-------- DATA TO USE
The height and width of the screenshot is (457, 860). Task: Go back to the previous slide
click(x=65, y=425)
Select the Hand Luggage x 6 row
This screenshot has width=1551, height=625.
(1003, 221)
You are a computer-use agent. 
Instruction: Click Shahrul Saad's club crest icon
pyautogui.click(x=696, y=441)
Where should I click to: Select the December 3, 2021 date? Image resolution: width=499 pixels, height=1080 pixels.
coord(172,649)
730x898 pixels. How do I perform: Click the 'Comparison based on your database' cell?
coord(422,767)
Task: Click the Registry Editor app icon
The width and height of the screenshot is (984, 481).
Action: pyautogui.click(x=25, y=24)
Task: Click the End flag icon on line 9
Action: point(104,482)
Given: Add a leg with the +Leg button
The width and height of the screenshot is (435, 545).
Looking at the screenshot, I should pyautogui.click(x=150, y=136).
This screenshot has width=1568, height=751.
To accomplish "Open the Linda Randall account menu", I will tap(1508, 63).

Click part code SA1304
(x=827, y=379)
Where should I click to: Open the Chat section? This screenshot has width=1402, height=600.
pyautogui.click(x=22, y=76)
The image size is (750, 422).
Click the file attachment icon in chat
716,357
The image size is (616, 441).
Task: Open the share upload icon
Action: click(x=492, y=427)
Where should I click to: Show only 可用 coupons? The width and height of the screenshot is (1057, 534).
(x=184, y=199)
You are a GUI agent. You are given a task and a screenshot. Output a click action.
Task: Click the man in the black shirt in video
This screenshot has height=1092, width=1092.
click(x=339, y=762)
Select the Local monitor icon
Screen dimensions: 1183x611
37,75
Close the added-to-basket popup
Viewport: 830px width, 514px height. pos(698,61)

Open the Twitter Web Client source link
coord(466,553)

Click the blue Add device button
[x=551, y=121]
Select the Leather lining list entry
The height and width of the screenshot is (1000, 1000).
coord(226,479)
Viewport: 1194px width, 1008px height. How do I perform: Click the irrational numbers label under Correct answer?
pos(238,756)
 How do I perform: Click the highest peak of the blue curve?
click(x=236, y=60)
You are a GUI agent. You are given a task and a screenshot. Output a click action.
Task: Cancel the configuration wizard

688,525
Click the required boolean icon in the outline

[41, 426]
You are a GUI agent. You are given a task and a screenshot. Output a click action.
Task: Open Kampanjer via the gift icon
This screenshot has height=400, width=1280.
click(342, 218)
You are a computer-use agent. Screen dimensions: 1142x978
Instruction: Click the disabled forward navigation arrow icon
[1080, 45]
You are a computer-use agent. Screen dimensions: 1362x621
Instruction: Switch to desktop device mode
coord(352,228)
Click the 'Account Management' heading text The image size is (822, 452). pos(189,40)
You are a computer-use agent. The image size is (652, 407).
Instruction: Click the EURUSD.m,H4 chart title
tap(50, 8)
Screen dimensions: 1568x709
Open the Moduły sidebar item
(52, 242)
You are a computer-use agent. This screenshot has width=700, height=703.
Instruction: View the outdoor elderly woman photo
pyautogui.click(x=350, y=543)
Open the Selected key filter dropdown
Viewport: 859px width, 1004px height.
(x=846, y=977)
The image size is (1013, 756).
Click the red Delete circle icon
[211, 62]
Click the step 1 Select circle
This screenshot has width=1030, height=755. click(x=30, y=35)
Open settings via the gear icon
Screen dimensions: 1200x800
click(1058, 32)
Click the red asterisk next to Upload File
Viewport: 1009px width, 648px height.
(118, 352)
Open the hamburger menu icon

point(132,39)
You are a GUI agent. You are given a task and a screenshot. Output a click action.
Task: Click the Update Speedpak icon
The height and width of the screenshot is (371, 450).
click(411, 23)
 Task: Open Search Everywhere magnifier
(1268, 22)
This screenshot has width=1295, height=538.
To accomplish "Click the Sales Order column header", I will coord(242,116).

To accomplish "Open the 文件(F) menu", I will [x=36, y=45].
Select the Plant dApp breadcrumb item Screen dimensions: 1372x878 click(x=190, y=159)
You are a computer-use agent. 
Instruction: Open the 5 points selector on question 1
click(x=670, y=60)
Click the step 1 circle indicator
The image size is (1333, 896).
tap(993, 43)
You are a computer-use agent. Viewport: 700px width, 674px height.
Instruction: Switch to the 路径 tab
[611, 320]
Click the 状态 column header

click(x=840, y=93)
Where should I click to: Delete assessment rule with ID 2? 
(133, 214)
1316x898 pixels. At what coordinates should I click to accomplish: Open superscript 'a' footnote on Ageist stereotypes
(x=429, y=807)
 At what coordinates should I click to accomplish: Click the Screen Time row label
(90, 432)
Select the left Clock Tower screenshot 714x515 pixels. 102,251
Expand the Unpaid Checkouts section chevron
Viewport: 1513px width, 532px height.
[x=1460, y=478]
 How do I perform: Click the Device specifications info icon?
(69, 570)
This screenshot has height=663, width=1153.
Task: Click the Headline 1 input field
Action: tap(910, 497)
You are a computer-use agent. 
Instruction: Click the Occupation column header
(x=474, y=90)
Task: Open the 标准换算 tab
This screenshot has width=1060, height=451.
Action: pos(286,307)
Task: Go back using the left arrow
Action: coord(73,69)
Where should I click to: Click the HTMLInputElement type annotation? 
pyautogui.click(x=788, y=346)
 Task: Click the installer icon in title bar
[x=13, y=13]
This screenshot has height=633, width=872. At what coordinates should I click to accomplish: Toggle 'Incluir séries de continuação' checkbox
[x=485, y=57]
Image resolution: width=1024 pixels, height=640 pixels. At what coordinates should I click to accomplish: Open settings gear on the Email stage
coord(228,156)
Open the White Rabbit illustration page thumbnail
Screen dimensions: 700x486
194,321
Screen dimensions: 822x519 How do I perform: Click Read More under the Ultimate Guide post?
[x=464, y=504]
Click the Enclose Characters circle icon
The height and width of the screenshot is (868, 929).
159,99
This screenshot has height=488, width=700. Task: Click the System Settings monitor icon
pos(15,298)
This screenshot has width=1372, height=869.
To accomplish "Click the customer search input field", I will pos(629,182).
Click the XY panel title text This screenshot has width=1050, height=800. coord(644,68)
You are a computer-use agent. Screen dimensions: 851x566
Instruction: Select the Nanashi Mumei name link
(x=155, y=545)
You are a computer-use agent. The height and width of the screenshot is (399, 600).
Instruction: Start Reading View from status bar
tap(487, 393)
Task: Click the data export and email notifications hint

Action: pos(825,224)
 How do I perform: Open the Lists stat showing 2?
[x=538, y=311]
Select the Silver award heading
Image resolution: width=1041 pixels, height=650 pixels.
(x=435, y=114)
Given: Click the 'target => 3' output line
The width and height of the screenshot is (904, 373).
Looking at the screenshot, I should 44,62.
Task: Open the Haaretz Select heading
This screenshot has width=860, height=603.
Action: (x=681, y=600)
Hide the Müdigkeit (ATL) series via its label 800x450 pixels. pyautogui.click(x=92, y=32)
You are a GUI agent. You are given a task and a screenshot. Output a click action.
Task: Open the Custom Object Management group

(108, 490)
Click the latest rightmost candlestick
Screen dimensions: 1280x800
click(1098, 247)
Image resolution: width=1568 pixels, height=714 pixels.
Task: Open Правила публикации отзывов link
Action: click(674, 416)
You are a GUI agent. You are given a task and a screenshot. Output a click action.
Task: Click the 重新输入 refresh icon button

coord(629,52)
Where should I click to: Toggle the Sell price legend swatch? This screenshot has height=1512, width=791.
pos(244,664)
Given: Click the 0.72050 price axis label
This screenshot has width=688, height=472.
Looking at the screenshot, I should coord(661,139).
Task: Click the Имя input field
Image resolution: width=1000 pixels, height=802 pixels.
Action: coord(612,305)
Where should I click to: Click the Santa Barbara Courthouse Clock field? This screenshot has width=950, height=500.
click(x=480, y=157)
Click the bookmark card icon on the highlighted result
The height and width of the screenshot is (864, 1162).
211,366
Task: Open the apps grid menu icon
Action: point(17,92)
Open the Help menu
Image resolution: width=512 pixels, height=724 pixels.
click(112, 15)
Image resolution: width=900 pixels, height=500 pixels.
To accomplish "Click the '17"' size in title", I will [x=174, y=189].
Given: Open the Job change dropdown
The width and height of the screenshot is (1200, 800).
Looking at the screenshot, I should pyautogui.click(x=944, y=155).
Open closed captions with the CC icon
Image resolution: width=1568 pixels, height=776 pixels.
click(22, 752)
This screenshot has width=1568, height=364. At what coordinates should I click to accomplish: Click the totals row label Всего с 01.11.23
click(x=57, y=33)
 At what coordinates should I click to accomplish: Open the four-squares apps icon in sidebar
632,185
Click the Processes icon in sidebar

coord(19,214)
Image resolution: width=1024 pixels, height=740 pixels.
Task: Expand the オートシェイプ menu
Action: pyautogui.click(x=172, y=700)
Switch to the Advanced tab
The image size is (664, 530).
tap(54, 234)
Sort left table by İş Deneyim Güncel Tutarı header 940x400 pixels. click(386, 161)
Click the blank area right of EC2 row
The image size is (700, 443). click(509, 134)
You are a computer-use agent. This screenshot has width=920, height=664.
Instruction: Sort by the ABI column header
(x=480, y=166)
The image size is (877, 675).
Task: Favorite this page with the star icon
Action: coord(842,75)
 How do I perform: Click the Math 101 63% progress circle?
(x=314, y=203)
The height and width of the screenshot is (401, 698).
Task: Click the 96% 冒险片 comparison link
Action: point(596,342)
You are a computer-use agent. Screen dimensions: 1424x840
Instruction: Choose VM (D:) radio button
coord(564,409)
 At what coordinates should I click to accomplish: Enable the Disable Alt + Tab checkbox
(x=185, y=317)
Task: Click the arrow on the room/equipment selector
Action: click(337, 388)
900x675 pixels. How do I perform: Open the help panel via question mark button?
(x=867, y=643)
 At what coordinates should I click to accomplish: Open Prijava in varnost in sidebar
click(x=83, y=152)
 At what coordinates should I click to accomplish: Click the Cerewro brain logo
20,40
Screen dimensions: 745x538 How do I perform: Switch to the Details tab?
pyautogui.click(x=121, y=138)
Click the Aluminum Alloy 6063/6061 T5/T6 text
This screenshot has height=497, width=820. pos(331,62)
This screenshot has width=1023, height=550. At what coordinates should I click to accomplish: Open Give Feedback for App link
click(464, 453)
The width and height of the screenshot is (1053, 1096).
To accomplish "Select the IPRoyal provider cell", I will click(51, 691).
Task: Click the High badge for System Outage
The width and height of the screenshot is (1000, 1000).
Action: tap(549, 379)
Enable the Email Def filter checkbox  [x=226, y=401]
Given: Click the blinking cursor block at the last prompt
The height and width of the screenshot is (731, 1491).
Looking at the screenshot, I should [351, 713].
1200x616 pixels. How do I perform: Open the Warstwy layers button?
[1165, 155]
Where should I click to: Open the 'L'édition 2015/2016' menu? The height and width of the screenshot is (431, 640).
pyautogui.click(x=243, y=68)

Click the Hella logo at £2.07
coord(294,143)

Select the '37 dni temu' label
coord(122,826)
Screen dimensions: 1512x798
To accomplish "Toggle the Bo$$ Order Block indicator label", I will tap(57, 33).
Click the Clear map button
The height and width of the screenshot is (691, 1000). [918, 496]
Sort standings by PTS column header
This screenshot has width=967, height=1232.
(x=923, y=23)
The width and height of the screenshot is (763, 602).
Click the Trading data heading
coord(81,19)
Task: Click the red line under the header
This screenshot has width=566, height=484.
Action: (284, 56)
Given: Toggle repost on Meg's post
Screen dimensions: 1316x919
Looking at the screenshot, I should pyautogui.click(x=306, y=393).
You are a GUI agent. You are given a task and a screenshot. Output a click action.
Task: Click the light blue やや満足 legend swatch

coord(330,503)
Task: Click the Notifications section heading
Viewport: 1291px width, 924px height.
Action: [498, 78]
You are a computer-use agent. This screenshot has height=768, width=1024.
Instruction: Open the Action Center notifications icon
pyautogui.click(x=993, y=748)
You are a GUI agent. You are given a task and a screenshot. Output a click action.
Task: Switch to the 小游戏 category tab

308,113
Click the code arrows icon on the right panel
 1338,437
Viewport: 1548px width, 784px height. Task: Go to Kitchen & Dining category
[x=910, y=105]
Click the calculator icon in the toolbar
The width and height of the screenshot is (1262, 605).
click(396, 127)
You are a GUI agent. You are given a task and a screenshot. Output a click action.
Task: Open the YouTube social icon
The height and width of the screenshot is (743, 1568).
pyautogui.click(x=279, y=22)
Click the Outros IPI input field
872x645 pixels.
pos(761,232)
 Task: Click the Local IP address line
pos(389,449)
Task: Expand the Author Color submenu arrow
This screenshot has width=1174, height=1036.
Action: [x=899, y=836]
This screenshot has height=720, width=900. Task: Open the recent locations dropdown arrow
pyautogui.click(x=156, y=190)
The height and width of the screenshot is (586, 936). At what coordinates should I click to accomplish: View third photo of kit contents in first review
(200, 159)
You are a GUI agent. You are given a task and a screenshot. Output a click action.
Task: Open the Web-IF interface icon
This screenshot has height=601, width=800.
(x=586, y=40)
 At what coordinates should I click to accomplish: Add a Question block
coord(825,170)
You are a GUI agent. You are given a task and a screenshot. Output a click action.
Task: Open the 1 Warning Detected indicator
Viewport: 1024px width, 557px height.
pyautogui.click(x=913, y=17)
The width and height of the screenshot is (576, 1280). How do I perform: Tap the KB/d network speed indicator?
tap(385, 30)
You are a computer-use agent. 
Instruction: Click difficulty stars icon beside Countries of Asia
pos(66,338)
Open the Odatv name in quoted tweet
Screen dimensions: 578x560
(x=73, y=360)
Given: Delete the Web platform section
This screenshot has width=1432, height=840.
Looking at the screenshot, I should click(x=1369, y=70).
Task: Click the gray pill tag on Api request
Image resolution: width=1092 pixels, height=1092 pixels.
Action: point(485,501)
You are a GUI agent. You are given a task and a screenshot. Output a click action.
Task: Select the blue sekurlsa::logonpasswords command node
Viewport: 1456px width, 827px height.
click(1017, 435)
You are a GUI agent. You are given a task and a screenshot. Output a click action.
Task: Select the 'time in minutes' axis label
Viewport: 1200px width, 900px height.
----------------
TASK DIRECTIONS
How many lines of the entries contain "Order"? Answer with a number alone.

REPLY
2